Electrons find their paths in subtle ways,
A massless eddy in a trail of smoke;
The names of lovers, light of other days —
Perhaps you will not miss them. That’s the joke.
The universe winds down. That’s how it’s made.
But memory is everything to lose;
Although some of the colors have to fade,
Do not believe you’ll get the chance to choose.
Regret, by definition, comes too late;
Say what you mean. Bear witness. Iterate.

— John M. Ford

Quote of the day: USELESS

January 31, 2010

USELESS

The Bardo Thödol [Tibetan Book of the Dead] began by being a “closed” book, and so it has remained, no matter what kind of commentaries may be written upon it. For it is a book that will only open itself to spiritual understanding, and this is a capacity which no man is born with, but which he can only acquire through special training and special experience. It is good that such to all intents and purposes “useless” books exist. They are meant for those “queer folk” who no longer set much store by the uses, aims, and meaning of present-day “civilization.”

– Carl Jung

Quote of the day: THEATER

January 28, 2010

You know, theater. That thing that movie people do when they want to announce they’re available for television.

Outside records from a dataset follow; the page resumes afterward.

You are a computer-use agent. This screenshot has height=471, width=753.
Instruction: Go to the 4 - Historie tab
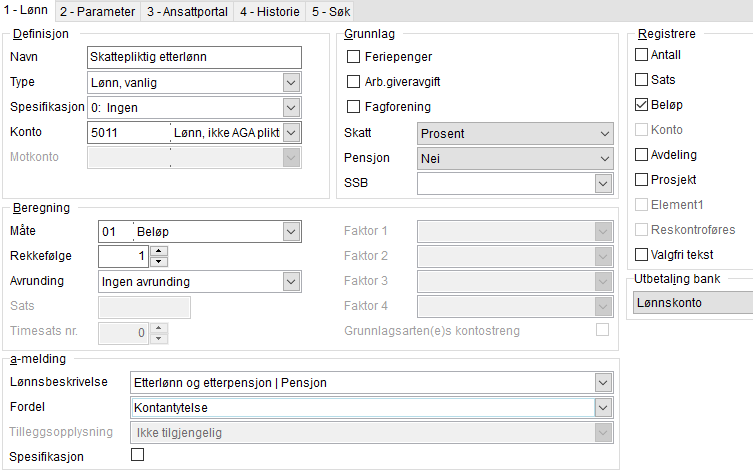coord(269,12)
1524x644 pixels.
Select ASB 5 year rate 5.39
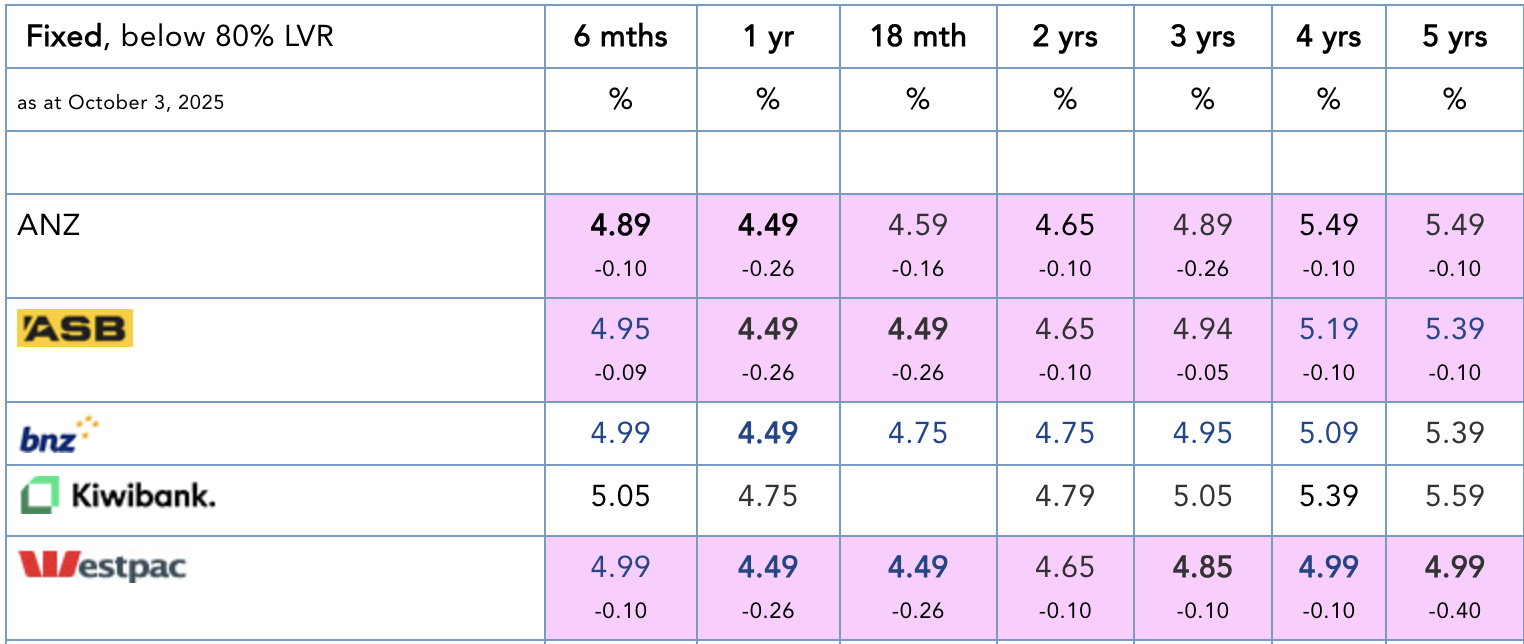click(x=1455, y=328)
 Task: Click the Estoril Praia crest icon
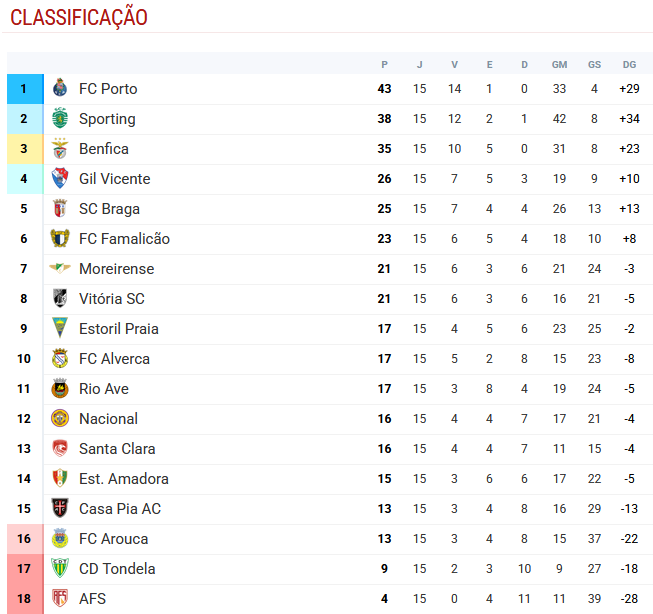pos(60,329)
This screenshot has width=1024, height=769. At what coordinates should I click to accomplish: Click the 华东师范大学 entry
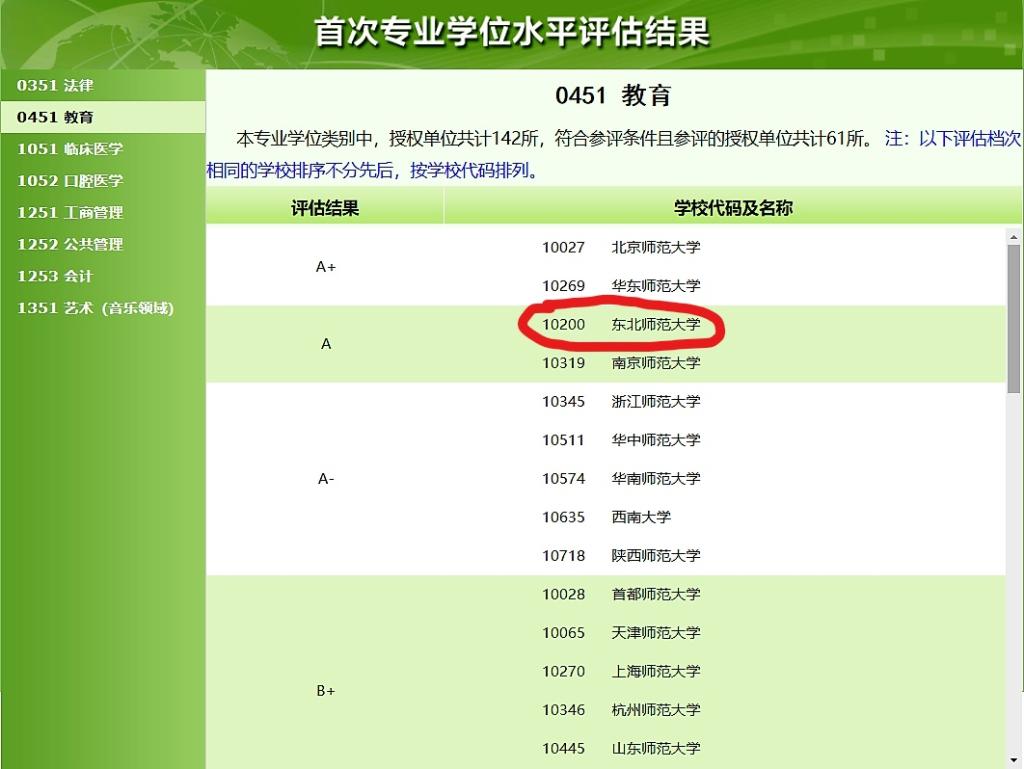(x=655, y=286)
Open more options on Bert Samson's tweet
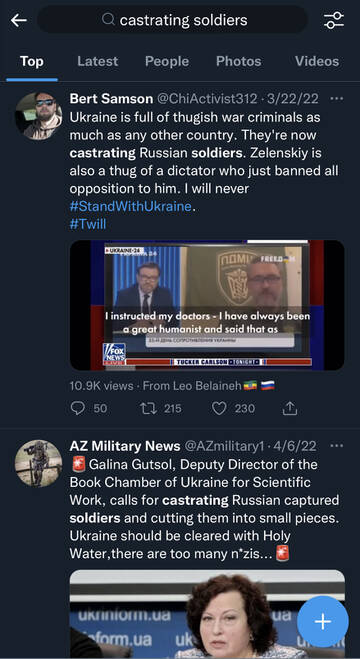This screenshot has width=360, height=659. [x=337, y=99]
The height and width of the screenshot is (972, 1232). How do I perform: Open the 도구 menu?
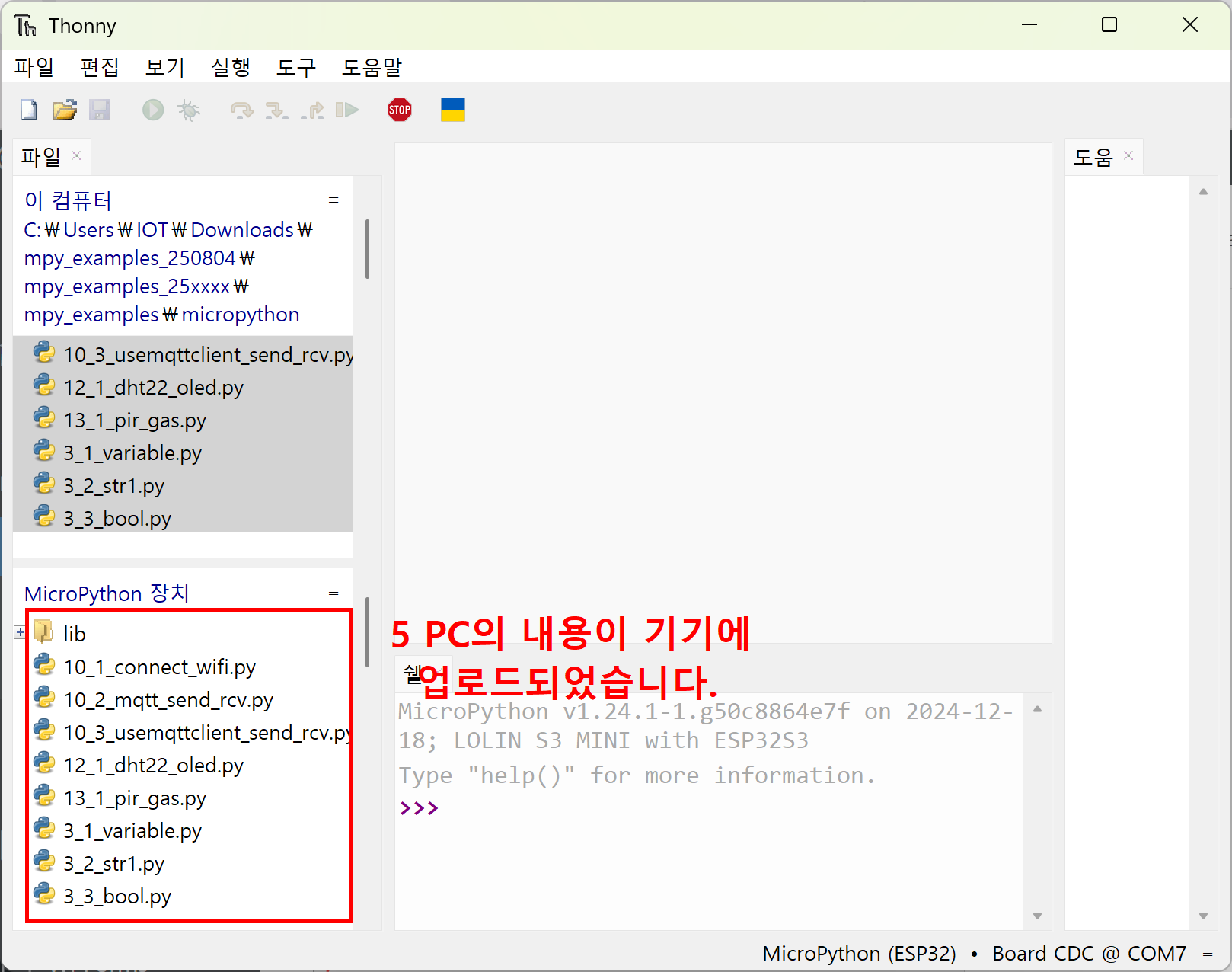tap(295, 68)
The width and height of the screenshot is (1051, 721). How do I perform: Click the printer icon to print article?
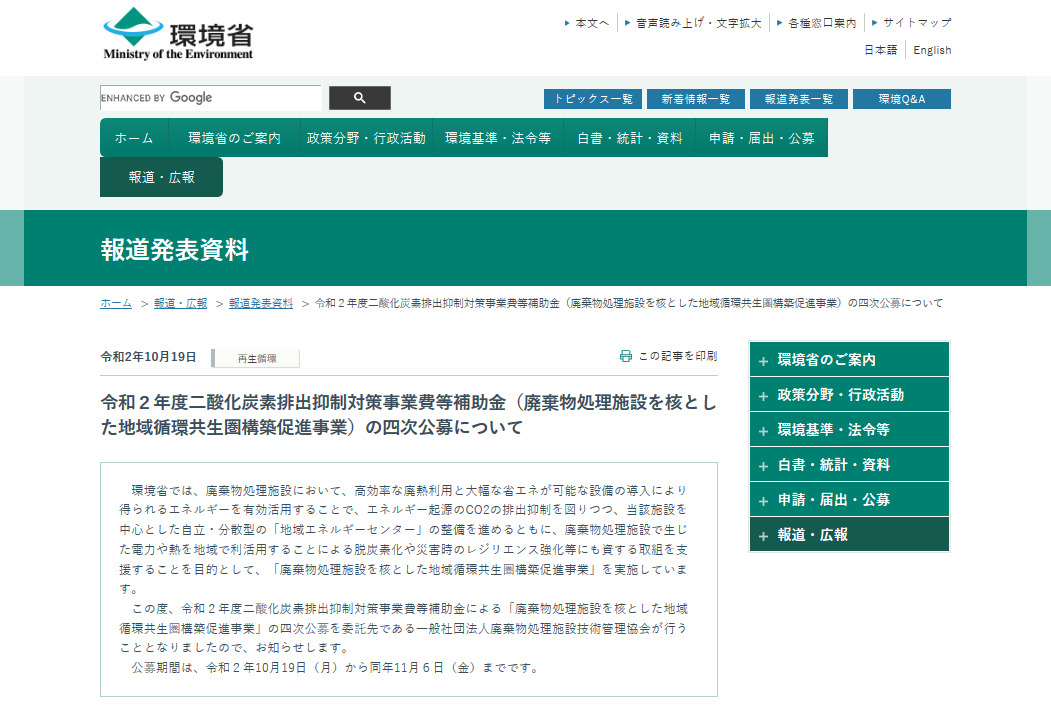(x=626, y=356)
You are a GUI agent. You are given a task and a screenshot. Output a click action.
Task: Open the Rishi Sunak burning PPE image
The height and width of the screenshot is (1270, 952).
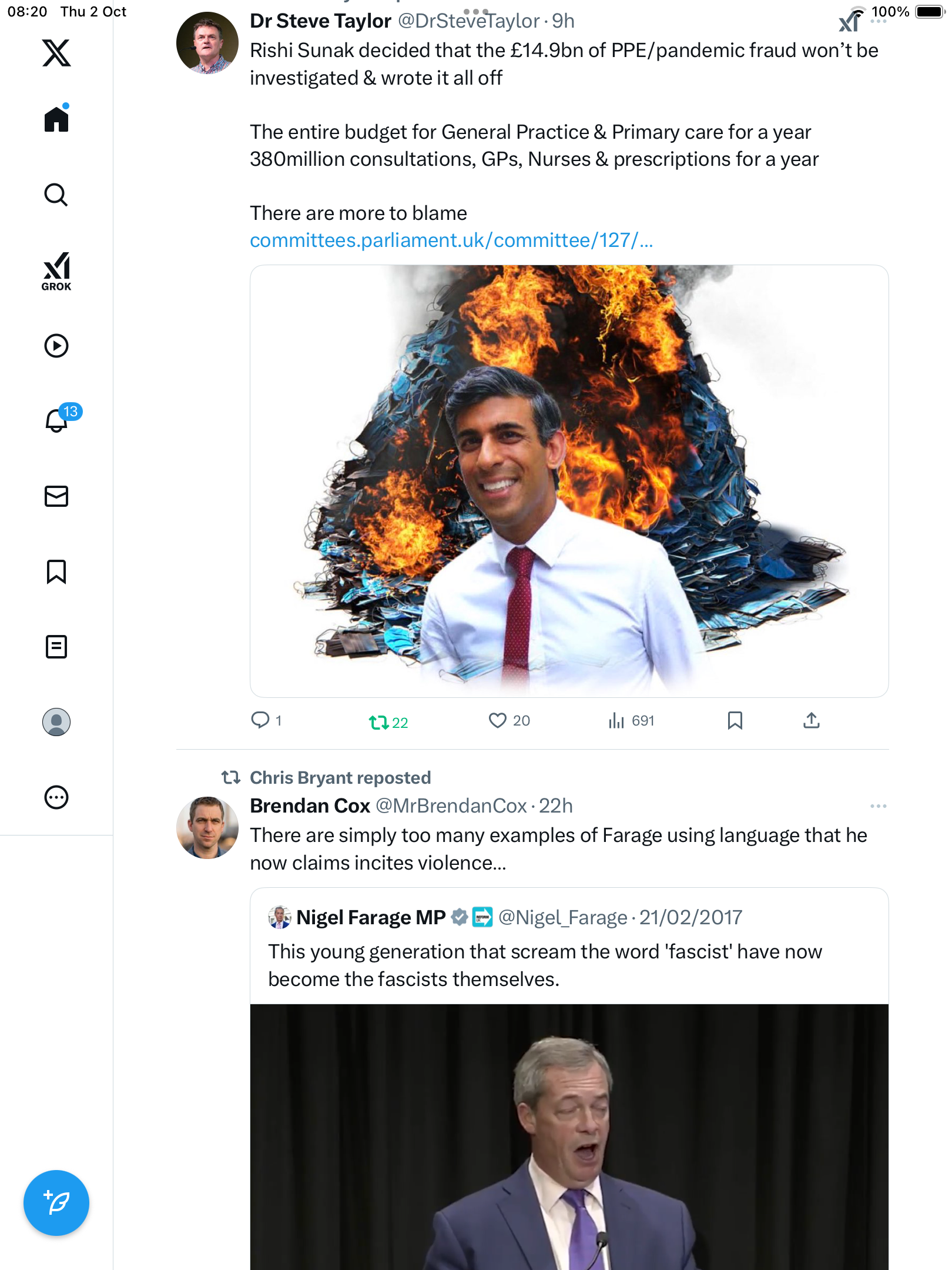569,481
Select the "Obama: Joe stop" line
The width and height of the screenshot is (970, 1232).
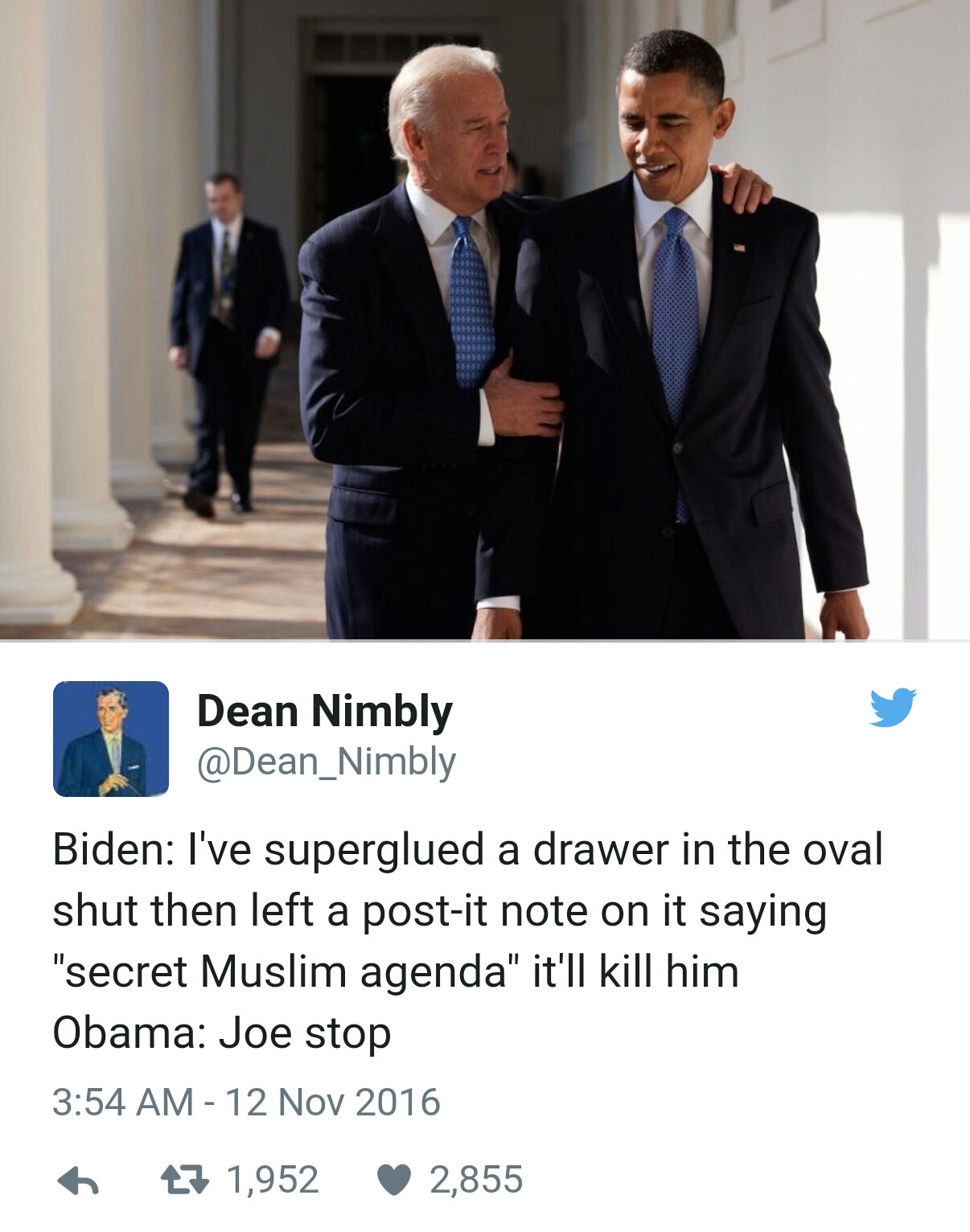coord(222,1033)
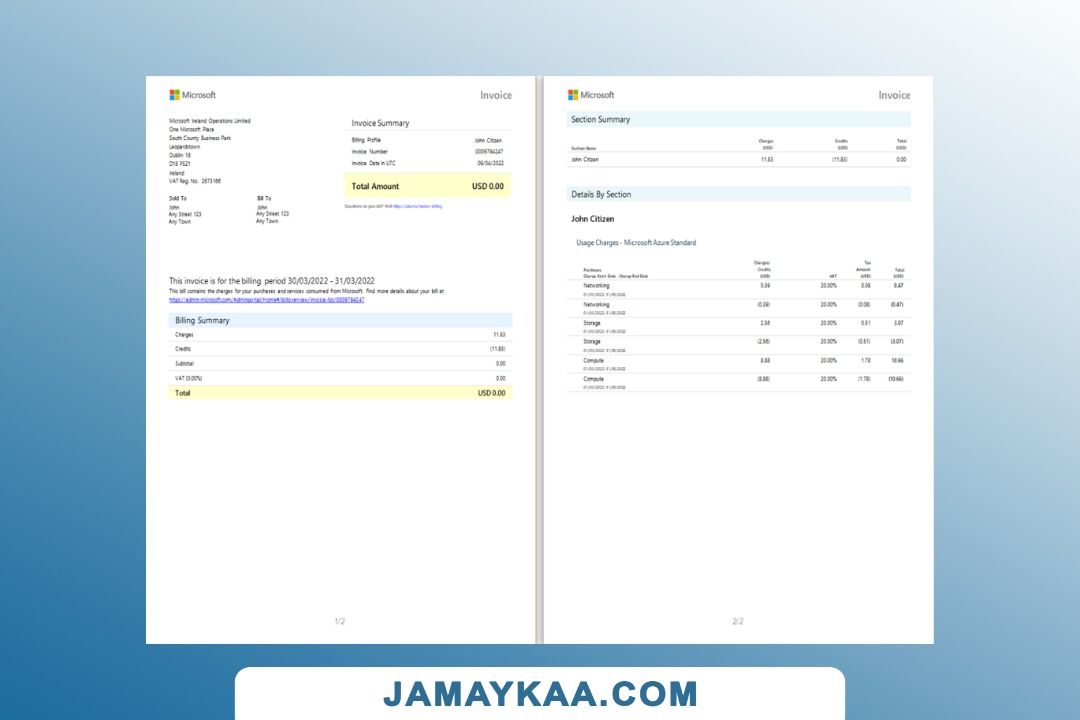Click the Microsoft logo on page one

pyautogui.click(x=192, y=95)
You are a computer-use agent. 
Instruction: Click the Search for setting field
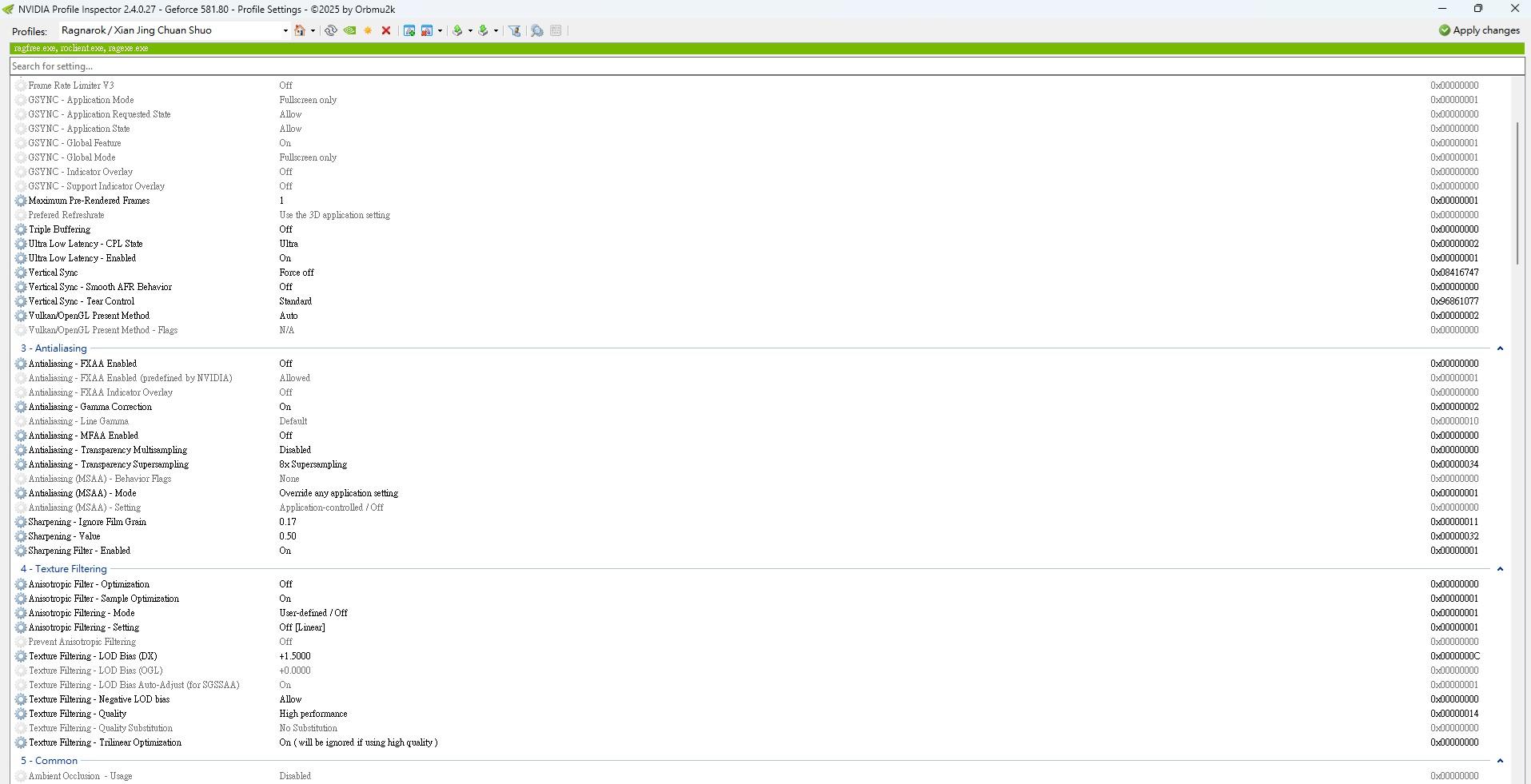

— Douglas Carter Beane, Mr. and Mrs. Fitch

Quote of the day: GRAVITY

January 26, 2010

Seek beauty. Show mutability. Move like a blaze of consciousness. Perfection is the devil. Express the eroticism of gravity.

— Karole Armitage

Quote of the day: ART

January 24, 2010

ART

When I was about seven, my red-haired maiden aunt Alma, who lived with an artist named Theresa in the big city of Portland, Oregon, came to visit us in Pocatello, Idaho. When Alma and Theresa drove their Chevy coupe into our yard, those two women splashed pastels on the heat. My mother put a bow in her hair and sat on the sofa with her sister and they laughed til their gums showed. Theresa, the artist from Portland, took her paints out onto the picnic table. I sat next to her and watched as she set up her canvas. I sat next to her and watched as she painted the flat expanses of sagebrush onto the canvas. When Theresa was finished, what she had painted, where there were no mountains on the horizon, Theresa had painted beautiful green mountains onto the canvas.

I have so much to thank Theresa, the artist from Portland, for. She gave me a dream, a vision. I have spent my life looking for where those beautiful green mountains came from. I haven’t seen them yet, but I always know they are there.